“Me and Earl and the Dying Girl” Movie Review

     “Me and Earl and the Dying Girl” explores a group of some of the most well drawn and multi layered characters I’ve seen in a film in quite some time.  The primary focus is on a high school senior named Greg (Thomas Mann) who, like many of us at that age and beyond, lives a quirky, if not confused life in which he is very much unsure of who he really is and where he wants to go.  After serving as the second unit director for the Academy Award winning “Argo”, Alfonso Gomez-Rejon completes his second feature with a flair of indie style that plays like a poor man’s early Wes Anderson film with a pastel color palette and an array of geometric camera movements designed to give the film a unique look and feel.  Certainly, the story by Jesse Andrews that is based on his own novel, gives Gomez-Rejon plenty of ideas on where to go visually as the proceedings are loaded with a number of oddball personalities that are all deserving of their own canvas throughout the film.  Ultimately, this is the story of a boy who is thrust into an emotional circumstance he is not currently equipped mentally to handle, resulting in a story that is both real and touching at the same time.

     Greg and his friend Earl (RJ Cyler) are the exception to the kind of kids who grow up needing to be constantly entertained by the excitement of video games and amusement parks.  At an early stage in their childhood, both were exposed to classic films, among other things, by Greg’s dad (Nick Offerman), who sat them down on the couch and showed them films such as Truffaut’s “The 400 Blows” and Scorsese’s “Mean Streets”.  While other kids who visited were squirming in their seats from boredom, Greg and Earl’s eyes were glued to the television screen, clearly analyzing how each scene was constructed and how each actor uttered every line.  This vast film knowledge built over time inspired the duo to begin making their own films, which would be spoofs of the classics they had grown up watching.  In all, by the time they reached their senior year, they had made forty two films, but still remain humble, never boasting of their talents and normally downplaying the fact they have any skill at all.

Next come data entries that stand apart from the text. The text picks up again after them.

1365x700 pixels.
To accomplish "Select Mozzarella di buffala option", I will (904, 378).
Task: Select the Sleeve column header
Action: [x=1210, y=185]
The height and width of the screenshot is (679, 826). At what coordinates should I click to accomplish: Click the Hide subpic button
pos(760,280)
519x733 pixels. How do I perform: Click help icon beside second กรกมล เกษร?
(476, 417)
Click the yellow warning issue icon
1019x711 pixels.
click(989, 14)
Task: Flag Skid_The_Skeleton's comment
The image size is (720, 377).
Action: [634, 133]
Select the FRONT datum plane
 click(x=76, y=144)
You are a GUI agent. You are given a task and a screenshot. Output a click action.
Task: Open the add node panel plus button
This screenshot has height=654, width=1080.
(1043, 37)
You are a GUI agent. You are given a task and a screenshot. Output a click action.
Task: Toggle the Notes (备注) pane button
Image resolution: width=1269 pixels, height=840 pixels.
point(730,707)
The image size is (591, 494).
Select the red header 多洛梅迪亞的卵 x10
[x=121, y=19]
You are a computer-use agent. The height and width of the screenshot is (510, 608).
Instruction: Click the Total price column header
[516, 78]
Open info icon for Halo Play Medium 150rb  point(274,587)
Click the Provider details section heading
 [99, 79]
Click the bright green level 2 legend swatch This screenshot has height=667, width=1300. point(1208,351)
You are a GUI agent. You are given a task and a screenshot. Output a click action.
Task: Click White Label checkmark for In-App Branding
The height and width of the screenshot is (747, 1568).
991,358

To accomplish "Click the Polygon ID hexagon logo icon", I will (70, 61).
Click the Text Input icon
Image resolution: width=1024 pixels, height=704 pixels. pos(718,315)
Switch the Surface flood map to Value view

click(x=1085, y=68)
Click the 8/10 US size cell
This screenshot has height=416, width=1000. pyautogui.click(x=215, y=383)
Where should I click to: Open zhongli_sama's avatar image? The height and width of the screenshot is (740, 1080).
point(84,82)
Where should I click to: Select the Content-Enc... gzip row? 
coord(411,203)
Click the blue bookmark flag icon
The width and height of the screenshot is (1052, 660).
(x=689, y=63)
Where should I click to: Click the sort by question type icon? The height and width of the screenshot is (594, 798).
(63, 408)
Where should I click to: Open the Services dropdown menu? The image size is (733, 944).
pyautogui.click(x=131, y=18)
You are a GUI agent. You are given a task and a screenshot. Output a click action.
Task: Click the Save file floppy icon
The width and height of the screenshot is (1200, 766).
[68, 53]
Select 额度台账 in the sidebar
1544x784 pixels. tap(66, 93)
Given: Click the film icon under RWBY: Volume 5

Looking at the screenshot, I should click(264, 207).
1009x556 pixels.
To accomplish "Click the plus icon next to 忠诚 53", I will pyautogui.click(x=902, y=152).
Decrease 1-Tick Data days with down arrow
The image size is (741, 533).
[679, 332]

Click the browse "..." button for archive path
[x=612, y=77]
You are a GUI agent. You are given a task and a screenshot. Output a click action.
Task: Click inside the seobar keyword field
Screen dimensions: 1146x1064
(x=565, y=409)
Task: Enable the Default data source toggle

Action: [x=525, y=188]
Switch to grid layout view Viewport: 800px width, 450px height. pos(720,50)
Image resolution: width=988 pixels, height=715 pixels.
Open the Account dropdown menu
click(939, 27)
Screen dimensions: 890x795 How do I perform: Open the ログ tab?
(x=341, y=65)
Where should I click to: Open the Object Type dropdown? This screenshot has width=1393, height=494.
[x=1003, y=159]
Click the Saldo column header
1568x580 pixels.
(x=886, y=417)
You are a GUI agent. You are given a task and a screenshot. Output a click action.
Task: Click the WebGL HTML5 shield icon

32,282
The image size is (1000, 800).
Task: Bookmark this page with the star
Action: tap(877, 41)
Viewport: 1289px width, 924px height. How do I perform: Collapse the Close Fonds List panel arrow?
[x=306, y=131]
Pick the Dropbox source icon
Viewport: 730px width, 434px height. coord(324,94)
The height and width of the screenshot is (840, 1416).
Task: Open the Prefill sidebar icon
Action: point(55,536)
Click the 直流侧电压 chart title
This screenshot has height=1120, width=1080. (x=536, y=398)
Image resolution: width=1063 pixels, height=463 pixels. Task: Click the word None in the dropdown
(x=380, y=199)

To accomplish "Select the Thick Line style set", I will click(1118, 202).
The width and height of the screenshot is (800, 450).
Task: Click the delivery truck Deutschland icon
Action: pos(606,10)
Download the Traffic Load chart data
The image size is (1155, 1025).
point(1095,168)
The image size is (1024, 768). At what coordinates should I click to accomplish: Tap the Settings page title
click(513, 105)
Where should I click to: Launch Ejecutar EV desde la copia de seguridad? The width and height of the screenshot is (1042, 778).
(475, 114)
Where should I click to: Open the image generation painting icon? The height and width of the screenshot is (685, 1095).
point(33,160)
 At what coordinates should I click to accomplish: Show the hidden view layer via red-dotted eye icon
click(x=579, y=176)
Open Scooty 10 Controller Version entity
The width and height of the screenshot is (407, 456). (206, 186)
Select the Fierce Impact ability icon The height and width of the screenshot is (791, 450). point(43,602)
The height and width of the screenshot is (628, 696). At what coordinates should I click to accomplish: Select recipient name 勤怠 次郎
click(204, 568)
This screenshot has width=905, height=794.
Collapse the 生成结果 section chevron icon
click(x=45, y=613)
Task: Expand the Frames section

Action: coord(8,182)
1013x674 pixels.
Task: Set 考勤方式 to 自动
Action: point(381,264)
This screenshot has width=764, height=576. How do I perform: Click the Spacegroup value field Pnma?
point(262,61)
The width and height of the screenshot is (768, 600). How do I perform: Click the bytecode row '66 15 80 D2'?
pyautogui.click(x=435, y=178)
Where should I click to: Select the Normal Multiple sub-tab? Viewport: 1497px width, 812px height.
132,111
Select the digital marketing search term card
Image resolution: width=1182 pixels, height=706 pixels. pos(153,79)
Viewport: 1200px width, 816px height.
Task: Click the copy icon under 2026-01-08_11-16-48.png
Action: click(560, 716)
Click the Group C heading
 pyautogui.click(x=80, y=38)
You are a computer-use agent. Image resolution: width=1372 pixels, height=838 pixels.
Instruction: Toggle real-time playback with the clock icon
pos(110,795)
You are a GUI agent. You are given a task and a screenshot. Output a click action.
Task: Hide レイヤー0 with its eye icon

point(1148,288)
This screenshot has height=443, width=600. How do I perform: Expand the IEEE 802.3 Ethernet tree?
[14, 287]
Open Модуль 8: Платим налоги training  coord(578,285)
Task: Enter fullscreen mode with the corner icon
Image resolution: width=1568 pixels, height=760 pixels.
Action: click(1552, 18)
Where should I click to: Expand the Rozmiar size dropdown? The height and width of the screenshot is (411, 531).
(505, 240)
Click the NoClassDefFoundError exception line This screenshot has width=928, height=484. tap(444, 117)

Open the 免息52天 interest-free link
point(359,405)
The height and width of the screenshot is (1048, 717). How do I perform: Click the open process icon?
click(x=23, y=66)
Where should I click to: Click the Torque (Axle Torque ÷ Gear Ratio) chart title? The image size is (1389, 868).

     While Greg seems comfortable behind the camera or sitting in front of his computer, he is socially awkward at school, choosing by his own admission to remain invisible to others.  He even refuses to refer to Earl as a friend, preferring instead to call him a “coworker”.  He states his daily goal of staying in the good graces of every social group within his school.  As he walks through the cafeteria, you can tell people know who he is, but neither he nor they take the next step and actually stop to talk to one another.  When Greg’s mom (Connie Britton) tells him one day that a family friend, who also happens to be Greg’s age and goes to the same school, has just been diagnosed with cancer, you can tell the last thing he wants to do or even knows how to approach is to go to her house and try to lift her spirits.  After all, the girl, Rachel (Olivia Cooke), is just another of those acquaintances Greg normally tries to avoid, but this time his mom is asking and so he obliges. 

     What Gomez-Rejon really nails in his film are a collection of scenes that seem to be nothing more than some of life’s everyday occurrences, but later showing how important those interactions are to someone who might not have much longer to live.  Though Greg is clearly uncomfortable during the first few visits with Rachel, you can sense their closeness in a way that’s not predictable, but natural.  The other characters in the film play along with this relationship well and contribute the kind of advice to Greg you would think they would give based on where they figure into his life.  Naturally, Greg and Earl go into production on a new film in honor of Rachel and to celebrate her life.  Rachel’s mother, Denise (Molly Shannon), is broken by the situation and alludes to the fact that Rachel’s father walked out on them years ago in favor of someone else.  Her presence functions as a sort of buffer between Greg’s apprehension with regularly visiting Rachel and the budding relationship that results from the time they spend together. 

     What stands out about “Me and Earl and the Dying Girl” most is how convincing these characters are as the relationships evolve from the kind of conversations where very few words are spoken and then end up flourishing into interactions where you can feel a true emotional connection.  Whereas many films dealing with this subject matter often come off as pretentious, Gomez-Rejon treats the situation as something all of us are bound to have to deal with and doesn’t infer that everyone should handle it the same.  Being Greg is difficult enough.  Having to befriend someone who is sick and become their rock when you yourself are in a state of fragility for other reasons, means you must dig deep in order to show the other person you are now genuinely committed to being there for them.  And Rachel couldn’t be more appreciative.  Seeing her eyes light up as she learns more about Greg, Earl, and the films they have made is truly one of the joys of watching this story unfold.